Data drawn from a collection
******************************

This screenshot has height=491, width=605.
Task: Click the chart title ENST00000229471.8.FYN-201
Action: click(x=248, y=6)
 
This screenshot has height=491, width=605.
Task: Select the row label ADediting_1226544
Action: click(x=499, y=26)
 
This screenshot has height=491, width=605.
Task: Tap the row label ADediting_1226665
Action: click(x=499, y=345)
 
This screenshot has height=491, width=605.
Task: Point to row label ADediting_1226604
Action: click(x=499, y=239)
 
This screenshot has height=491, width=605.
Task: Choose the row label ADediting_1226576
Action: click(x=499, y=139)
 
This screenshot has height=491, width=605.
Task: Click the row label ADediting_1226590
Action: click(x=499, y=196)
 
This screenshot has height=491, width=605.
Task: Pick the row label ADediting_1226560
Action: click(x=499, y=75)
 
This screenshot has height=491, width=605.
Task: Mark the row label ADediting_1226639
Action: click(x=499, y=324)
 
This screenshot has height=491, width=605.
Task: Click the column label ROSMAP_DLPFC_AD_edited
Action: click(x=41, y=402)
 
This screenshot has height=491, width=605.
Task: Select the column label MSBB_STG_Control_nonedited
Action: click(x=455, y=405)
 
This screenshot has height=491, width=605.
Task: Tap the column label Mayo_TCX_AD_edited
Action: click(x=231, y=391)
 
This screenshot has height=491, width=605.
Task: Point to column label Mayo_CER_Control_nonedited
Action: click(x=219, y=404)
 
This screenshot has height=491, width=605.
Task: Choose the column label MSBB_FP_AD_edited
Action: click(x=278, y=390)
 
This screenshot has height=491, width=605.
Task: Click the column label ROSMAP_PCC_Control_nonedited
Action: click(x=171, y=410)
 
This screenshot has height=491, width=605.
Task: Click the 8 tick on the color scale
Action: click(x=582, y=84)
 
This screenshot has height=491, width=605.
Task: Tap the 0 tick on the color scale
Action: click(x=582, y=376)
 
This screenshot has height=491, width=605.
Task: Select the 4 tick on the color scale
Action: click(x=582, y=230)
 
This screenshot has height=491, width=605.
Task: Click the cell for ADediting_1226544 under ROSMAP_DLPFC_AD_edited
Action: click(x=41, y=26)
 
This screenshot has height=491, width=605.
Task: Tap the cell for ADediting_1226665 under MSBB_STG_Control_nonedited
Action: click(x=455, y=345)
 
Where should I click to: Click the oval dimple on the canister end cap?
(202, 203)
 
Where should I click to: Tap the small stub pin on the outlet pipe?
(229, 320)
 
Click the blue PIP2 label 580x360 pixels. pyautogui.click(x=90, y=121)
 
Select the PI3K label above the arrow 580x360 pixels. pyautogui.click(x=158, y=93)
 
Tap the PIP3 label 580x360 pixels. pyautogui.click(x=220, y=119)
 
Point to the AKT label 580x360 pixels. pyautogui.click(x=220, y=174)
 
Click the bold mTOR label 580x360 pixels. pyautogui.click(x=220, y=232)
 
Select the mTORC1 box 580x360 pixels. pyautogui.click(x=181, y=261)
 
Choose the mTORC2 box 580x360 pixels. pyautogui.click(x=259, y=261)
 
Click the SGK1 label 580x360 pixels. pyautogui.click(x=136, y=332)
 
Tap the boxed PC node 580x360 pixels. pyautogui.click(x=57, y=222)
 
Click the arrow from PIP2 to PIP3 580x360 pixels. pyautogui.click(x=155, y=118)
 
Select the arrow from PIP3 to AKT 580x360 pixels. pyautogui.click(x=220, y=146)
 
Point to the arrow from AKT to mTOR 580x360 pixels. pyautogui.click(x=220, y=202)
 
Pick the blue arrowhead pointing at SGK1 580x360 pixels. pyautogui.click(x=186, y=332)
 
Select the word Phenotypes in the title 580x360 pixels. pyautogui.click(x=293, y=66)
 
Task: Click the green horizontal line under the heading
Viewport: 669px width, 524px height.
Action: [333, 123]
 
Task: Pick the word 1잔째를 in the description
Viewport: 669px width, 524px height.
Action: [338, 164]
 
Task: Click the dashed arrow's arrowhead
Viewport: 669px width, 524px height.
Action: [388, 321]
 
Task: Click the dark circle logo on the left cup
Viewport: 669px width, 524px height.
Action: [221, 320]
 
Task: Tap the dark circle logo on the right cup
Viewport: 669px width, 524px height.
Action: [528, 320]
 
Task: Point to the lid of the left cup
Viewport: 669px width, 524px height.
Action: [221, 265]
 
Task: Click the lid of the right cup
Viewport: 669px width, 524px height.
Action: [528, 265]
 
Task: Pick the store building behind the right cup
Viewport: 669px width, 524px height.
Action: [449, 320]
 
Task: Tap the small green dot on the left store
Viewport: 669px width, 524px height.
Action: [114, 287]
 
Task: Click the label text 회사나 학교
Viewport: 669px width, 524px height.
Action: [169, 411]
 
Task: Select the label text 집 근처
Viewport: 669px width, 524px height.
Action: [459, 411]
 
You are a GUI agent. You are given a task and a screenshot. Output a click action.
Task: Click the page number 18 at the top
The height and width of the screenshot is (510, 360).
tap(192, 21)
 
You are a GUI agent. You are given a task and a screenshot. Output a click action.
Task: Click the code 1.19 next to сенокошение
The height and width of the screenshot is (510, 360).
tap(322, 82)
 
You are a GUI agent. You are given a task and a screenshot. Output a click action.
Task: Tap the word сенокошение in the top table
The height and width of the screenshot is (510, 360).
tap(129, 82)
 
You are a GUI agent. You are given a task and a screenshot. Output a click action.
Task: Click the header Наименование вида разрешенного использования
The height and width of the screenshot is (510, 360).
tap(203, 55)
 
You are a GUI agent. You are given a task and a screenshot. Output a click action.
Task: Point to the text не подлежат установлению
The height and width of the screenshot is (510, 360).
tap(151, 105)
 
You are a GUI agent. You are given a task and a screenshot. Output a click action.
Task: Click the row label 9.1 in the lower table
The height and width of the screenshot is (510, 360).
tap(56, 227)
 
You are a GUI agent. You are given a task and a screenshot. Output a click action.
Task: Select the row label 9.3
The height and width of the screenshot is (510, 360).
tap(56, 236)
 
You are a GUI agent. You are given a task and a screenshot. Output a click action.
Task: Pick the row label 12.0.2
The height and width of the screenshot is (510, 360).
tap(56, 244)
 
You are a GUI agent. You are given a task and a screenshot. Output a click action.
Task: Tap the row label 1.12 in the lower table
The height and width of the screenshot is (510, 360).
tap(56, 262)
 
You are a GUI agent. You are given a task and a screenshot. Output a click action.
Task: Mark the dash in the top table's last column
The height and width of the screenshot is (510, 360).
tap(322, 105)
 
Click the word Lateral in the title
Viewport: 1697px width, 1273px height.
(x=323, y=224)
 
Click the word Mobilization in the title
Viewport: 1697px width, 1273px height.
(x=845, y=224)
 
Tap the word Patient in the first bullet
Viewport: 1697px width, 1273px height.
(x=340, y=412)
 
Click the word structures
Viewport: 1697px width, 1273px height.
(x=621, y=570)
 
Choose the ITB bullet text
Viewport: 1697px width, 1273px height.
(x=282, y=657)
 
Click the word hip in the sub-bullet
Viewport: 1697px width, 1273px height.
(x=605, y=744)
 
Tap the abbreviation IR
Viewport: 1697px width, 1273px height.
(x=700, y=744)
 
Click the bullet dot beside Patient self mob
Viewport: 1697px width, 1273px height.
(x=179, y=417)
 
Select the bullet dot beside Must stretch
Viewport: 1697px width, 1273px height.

******************************

[Exercise directions]: Reproduce every line of the records, starting with the line that contains "Choose the ITB bullet text" and going on through the end of the records. Shift each coordinate in the answers by adding -137 to it, and leave all other text unchanged.

[Answer below]:
Choose the ITB bullet text
Viewport: 1697px width, 1273px height.
(x=145, y=520)
 
Click the word hip in the sub-bullet
Viewport: 1697px width, 1273px height.
(x=468, y=607)
 
Tap the abbreviation IR
Viewport: 1697px width, 1273px height.
(x=563, y=607)
 
Click the bullet dot beside Patient self mob
Viewport: 1697px width, 1273px height.
(x=42, y=280)
 
Select the bullet dot beside Must stretch
Viewport: 1697px width, 1273px height.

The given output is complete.